The problem:
Set down a faithful copy of every record below, with no images.

---------- Entries shown

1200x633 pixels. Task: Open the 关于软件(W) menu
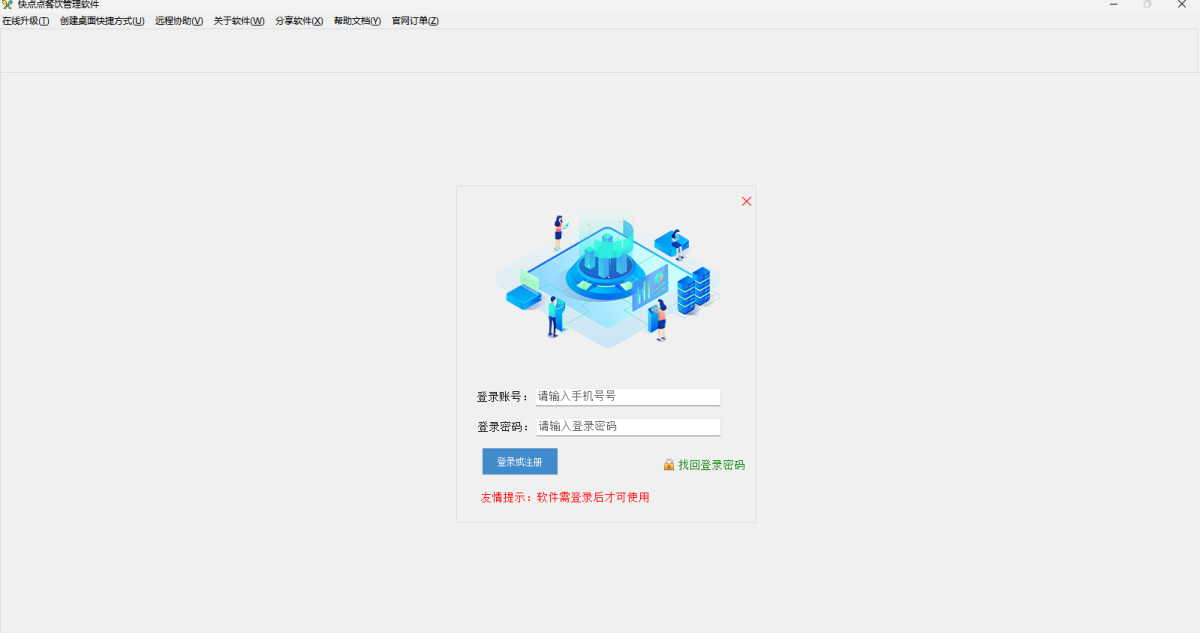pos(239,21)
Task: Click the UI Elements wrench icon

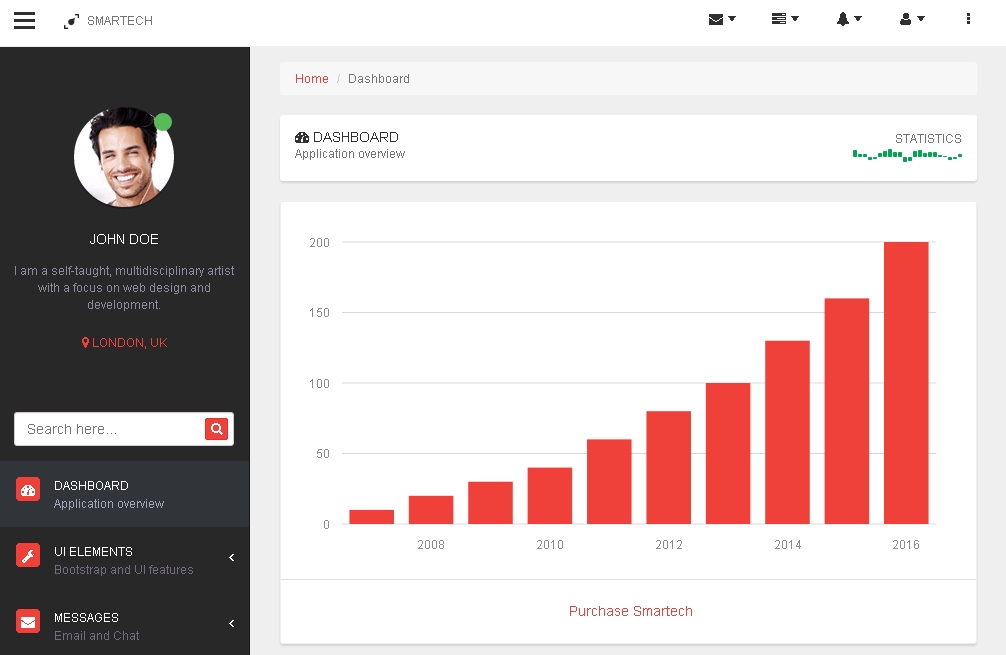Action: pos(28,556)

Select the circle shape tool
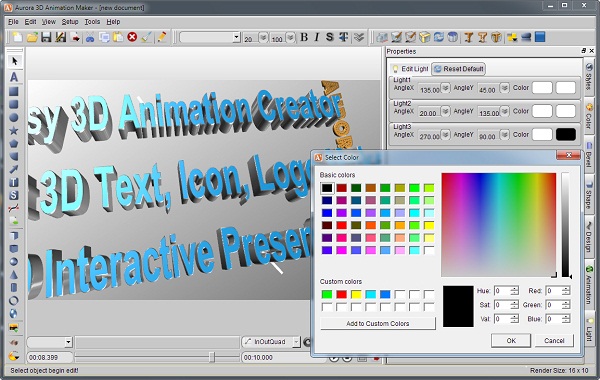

--------------------

Output below:
1200x633 pixels. Task: Open the 关于软件(W) menu
pos(239,21)
Task: Click the UI Elements wrench icon

Action: pos(28,556)

Select the circle shape tool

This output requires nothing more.